Идишская цивилизация: становление и упадок забытой нации - Пол Кривачек 4 стр.



Евреи жили и процветали в Польше в течение столетий, около тысячи лет, если не дольше. Но почти все наши воспоминания об идишском мире относятся к последнему столетию, а известные нам образы связаны с его последними мгновениями. Идишский литературный ренессанс конца XIX века отразил агонию упадка. Рассказы Менделе, Переца и Шолом-Алейхема описывают обедневший, нищий, угнетаемый народ – это даже не бледное отражение некогда процветавшей и сильной нации, в свое время поставлявшей врачей, дипломатов, финансистов и даже учителей музыки для дворов европейских королей.

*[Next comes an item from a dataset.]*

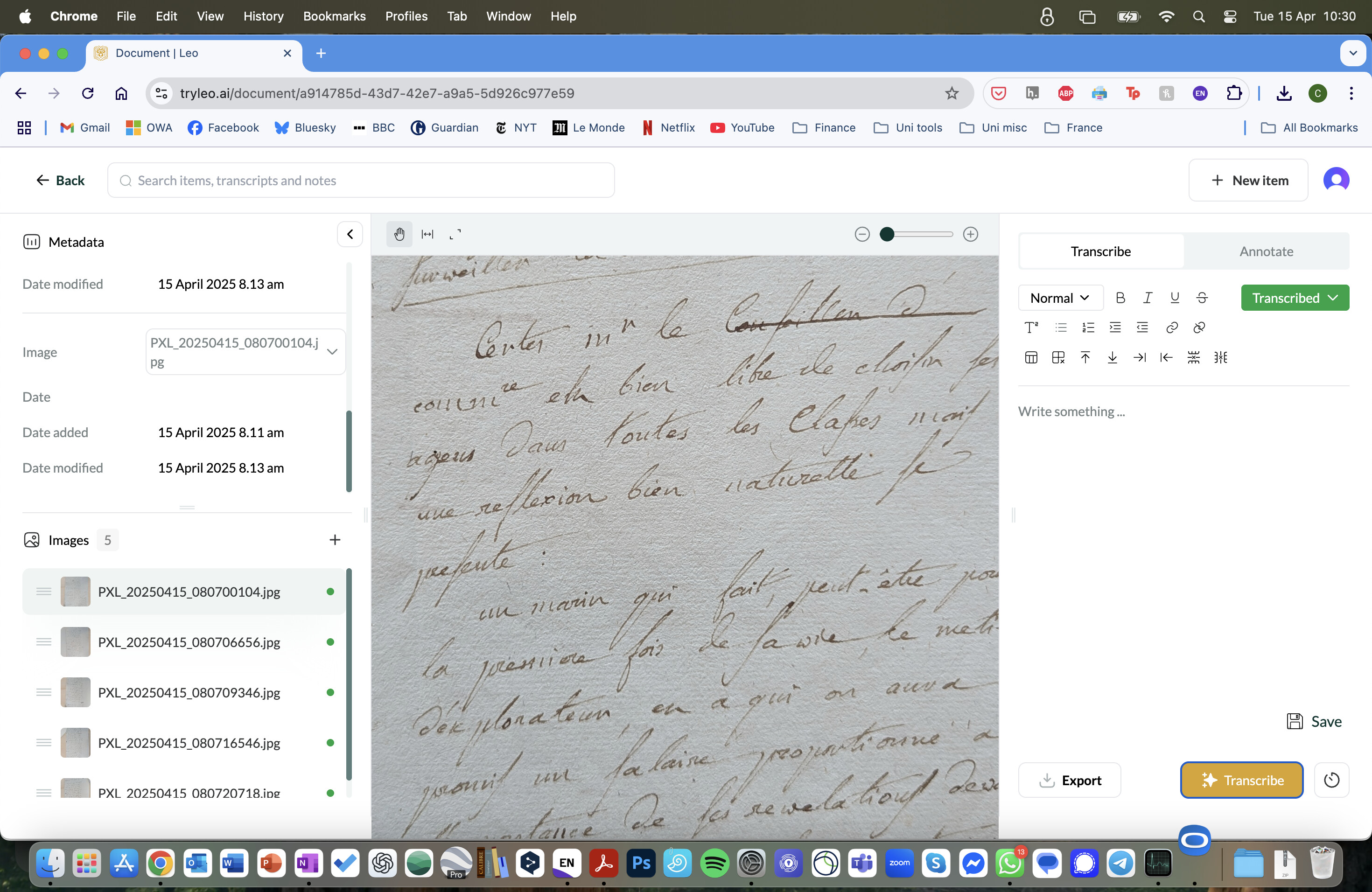The width and height of the screenshot is (1372, 892).
Task: Click the fit-to-width icon
Action: coord(427,234)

Фотографии Романа Вишняка были сделаны в то время, когда за исключением Чехословакии все страны Восточной Европы находились под властью авторитарных правых, если не открыто фашистских правительств, когда национал-социализм был уже на марше и стремительно объединялся с извечной местной ненавистью к евреям, когда идишская нация уже разрушалась. Художественные достоинства его фотографий – в трогательной деликатности изображения последних вздохов умирающего мира.

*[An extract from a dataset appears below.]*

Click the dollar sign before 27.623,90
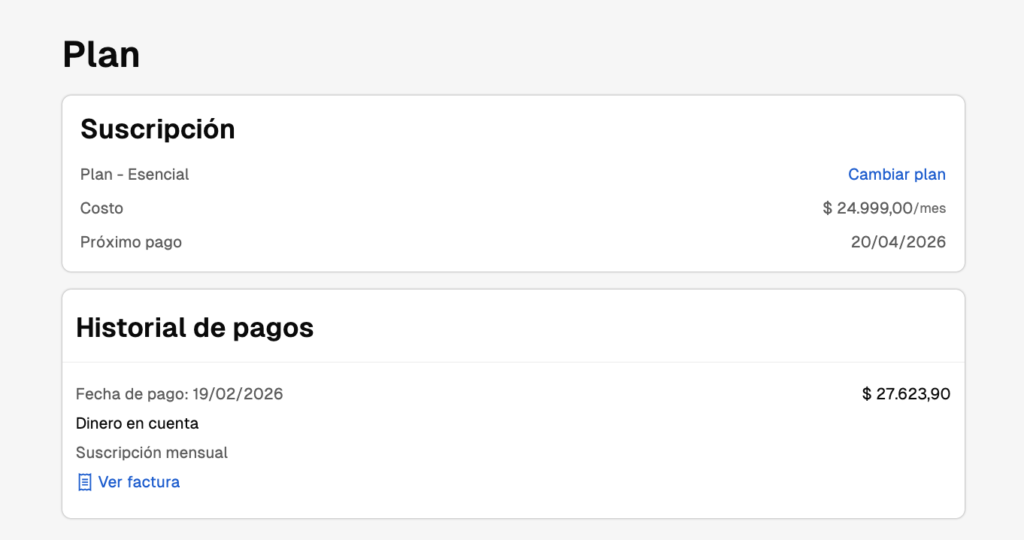 pyautogui.click(x=867, y=394)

Но идишская история должна быть большим, чем рассказ, пусть даже очень художественный, о ее трагических последних годах. Нельзя судить обо всей истории и культуре народа по тому, как он выглядел в конце, как нельзя говорить о жизни человека по его агонии в последней болезни. Славу Греции и величие Рима не умалят ни безумие братоубийственных войн, окончательно погубивших афинскую демократию, ни стагнация и коррупция, сопровождавшие последнее столетие упадка Рима. Почему тогда мы вспоминаем лишь последние десятилетия обращенного вспять, обнищавшего и ожесточившегося идишского мира?

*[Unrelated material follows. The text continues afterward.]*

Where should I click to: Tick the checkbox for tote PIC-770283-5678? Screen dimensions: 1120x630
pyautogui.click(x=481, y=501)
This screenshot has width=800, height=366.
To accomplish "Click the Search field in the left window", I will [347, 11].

Но где бы я ни расспрашивал о многовековой истории говоривших на идише евреев: в Польше, Литве, Белоруссии, на Украине, местные жители отвечали совсем как та учительница из Ракова, с сожалением пожимая плечами, что, в конце концов, история евреев не является частью истории этих народов. Они могли бы спокойно спросить, как тот музыкант у Генри Сапозника: «Что, у вашего народа нет собственной истории?»

Конечно, история у евреев есть. Она отражена в работах великих еврейских историков XIX и ХХ веков: Леопольда Йом-Това Липмана Цунца, Морица Штейншнейдера и Генриха Греца, Шимона Дубнова и Сало Барона, Сесиля Рота и Мартина Гилберта. Но неудивительно, что, может быть, за исключением сэра Мартина Гилберта, их книги не являются книгами для домашнего чтения, потому что большая часть их работ воспринимается как неизбывно депрессивная: это длинная сага о постоянных погромах, вводимых властями ограничительных законах, антиеврейских эдиктах Церкви, массовых убийствах, изгнаниях, пытках, сожжениях на кострах. Неужели в еврейской истории нет ничего, кроме этого?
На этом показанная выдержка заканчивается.